▸ **Instructions to follow**: Transcribe the data. Leave out nothing.

(Data records)
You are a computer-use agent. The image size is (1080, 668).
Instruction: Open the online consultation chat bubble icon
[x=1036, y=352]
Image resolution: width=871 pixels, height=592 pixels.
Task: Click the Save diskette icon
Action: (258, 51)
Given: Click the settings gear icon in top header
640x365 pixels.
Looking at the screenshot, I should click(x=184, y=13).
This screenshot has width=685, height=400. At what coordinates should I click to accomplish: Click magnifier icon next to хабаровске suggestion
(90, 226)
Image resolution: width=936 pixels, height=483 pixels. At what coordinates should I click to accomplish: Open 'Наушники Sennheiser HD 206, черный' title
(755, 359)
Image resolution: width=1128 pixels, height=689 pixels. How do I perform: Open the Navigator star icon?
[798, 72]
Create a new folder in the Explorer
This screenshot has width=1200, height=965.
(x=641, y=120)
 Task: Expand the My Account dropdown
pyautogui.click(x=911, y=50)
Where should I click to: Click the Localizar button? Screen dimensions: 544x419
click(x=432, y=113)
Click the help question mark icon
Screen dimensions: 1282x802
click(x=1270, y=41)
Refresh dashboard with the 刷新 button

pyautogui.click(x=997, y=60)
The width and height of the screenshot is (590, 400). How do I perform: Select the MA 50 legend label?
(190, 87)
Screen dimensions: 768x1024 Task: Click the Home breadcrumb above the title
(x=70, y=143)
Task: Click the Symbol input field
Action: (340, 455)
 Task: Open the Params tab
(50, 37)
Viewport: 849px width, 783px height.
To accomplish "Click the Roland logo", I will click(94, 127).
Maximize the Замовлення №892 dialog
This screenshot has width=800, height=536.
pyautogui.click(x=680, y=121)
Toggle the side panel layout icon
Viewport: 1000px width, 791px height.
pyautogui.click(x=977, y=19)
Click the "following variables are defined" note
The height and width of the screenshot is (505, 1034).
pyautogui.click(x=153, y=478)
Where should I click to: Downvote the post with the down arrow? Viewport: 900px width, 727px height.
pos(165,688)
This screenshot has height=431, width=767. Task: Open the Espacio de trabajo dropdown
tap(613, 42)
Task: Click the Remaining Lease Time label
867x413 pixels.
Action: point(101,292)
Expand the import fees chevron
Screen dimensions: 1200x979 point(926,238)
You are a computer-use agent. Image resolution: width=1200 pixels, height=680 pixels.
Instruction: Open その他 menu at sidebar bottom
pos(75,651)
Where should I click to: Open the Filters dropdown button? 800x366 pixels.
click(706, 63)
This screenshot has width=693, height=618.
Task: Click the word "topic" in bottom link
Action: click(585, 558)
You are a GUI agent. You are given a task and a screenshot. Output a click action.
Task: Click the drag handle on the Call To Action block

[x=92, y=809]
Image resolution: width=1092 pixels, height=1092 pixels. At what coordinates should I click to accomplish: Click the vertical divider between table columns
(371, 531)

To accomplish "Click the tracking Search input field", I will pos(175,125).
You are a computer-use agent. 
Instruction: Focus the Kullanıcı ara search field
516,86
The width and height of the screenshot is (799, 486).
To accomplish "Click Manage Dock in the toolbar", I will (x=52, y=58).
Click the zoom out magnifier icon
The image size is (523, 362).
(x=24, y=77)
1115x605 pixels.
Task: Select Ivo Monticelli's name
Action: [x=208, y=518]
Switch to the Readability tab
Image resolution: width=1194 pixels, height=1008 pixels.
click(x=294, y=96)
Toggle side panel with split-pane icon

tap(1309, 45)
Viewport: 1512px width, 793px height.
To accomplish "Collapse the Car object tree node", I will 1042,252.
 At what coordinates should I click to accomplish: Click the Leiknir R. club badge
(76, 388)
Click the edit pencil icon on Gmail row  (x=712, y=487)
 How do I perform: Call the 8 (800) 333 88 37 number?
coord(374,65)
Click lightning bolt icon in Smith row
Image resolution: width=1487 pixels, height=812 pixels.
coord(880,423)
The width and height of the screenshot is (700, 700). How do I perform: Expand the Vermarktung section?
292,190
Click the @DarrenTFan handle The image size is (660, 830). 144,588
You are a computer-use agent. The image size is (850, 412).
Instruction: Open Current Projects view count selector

▸ **Answer to this problem**:
You are a computer-use agent. The image size is (1080, 668).
Instruction: Open the online consultation chat bubble icon
[x=1036, y=352]
Image resolution: width=871 pixels, height=592 pixels.
Task: Click the Save diskette icon
Action: (258, 51)
Given: Click the settings gear icon in top header
640x365 pixels.
Looking at the screenshot, I should click(x=184, y=13).
This screenshot has width=685, height=400. At what coordinates should I click to accomplish: Click magnifier icon next to хабаровске suggestion
(90, 226)
Image resolution: width=936 pixels, height=483 pixels. At what coordinates should I click to accomplish: Open 'Наушники Sennheiser HD 206, черный' title
(755, 359)
Image resolution: width=1128 pixels, height=689 pixels. How do I perform: Open the Navigator star icon?
[798, 72]
Create a new folder in the Explorer
This screenshot has width=1200, height=965.
(x=641, y=120)
 Task: Expand the My Account dropdown
pyautogui.click(x=911, y=50)
Where should I click to: Click the Localizar button? Screen dimensions: 544x419
click(x=432, y=113)
Click the help question mark icon
Screen dimensions: 1282x802
click(x=1270, y=41)
Refresh dashboard with the 刷新 button

pyautogui.click(x=997, y=60)
The width and height of the screenshot is (590, 400). How do I perform: Select the MA 50 legend label?
(190, 87)
Screen dimensions: 768x1024 Task: Click the Home breadcrumb above the title
(x=70, y=143)
Task: Click the Symbol input field
Action: (340, 455)
 Task: Open the Params tab
(50, 37)
Viewport: 849px width, 783px height.
To accomplish "Click the Roland logo", I will click(94, 127).
Maximize the Замовлення №892 dialog
This screenshot has width=800, height=536.
pyautogui.click(x=680, y=121)
Toggle the side panel layout icon
Viewport: 1000px width, 791px height.
pyautogui.click(x=977, y=19)
Click the "following variables are defined" note
The height and width of the screenshot is (505, 1034).
pyautogui.click(x=153, y=478)
Where should I click to: Downvote the post with the down arrow? Viewport: 900px width, 727px height.
pos(165,688)
This screenshot has height=431, width=767. Task: Open the Espacio de trabajo dropdown
tap(613, 42)
Task: Click the Remaining Lease Time label
867x413 pixels.
Action: point(101,292)
Expand the import fees chevron
Screen dimensions: 1200x979 point(926,238)
You are a computer-use agent. Image resolution: width=1200 pixels, height=680 pixels.
Instruction: Open その他 menu at sidebar bottom
pos(75,651)
Where should I click to: Open the Filters dropdown button? 800x366 pixels.
click(706, 63)
This screenshot has width=693, height=618.
Task: Click the word "topic" in bottom link
Action: click(585, 558)
You are a GUI agent. You are given a task and a screenshot. Output a click action.
Task: Click the drag handle on the Call To Action block

[x=92, y=809]
Image resolution: width=1092 pixels, height=1092 pixels. At what coordinates should I click to accomplish: Click the vertical divider between table columns
(371, 531)

To accomplish "Click the tracking Search input field", I will pos(175,125).
You are a computer-use agent. 
Instruction: Focus the Kullanıcı ara search field
516,86
The width and height of the screenshot is (799, 486).
To accomplish "Click Manage Dock in the toolbar", I will (x=52, y=58).
Click the zoom out magnifier icon
The image size is (523, 362).
(x=24, y=77)
1115x605 pixels.
Task: Select Ivo Monticelli's name
Action: [x=208, y=518]
Switch to the Readability tab
Image resolution: width=1194 pixels, height=1008 pixels.
click(x=294, y=96)
Toggle side panel with split-pane icon

tap(1309, 45)
Viewport: 1512px width, 793px height.
To accomplish "Collapse the Car object tree node", I will 1042,252.
 At what coordinates should I click to accomplish: Click the Leiknir R. club badge
(76, 388)
Click the edit pencil icon on Gmail row  (x=712, y=487)
 How do I perform: Call the 8 (800) 333 88 37 number?
coord(374,65)
Click lightning bolt icon in Smith row
Image resolution: width=1487 pixels, height=812 pixels.
coord(880,423)
The width and height of the screenshot is (700, 700). How do I perform: Expand the Vermarktung section?
292,190
Click the @DarrenTFan handle The image size is (660, 830). 144,588
You are a computer-use agent. The image size is (850, 412).
Instruction: Open Current Projects view count selector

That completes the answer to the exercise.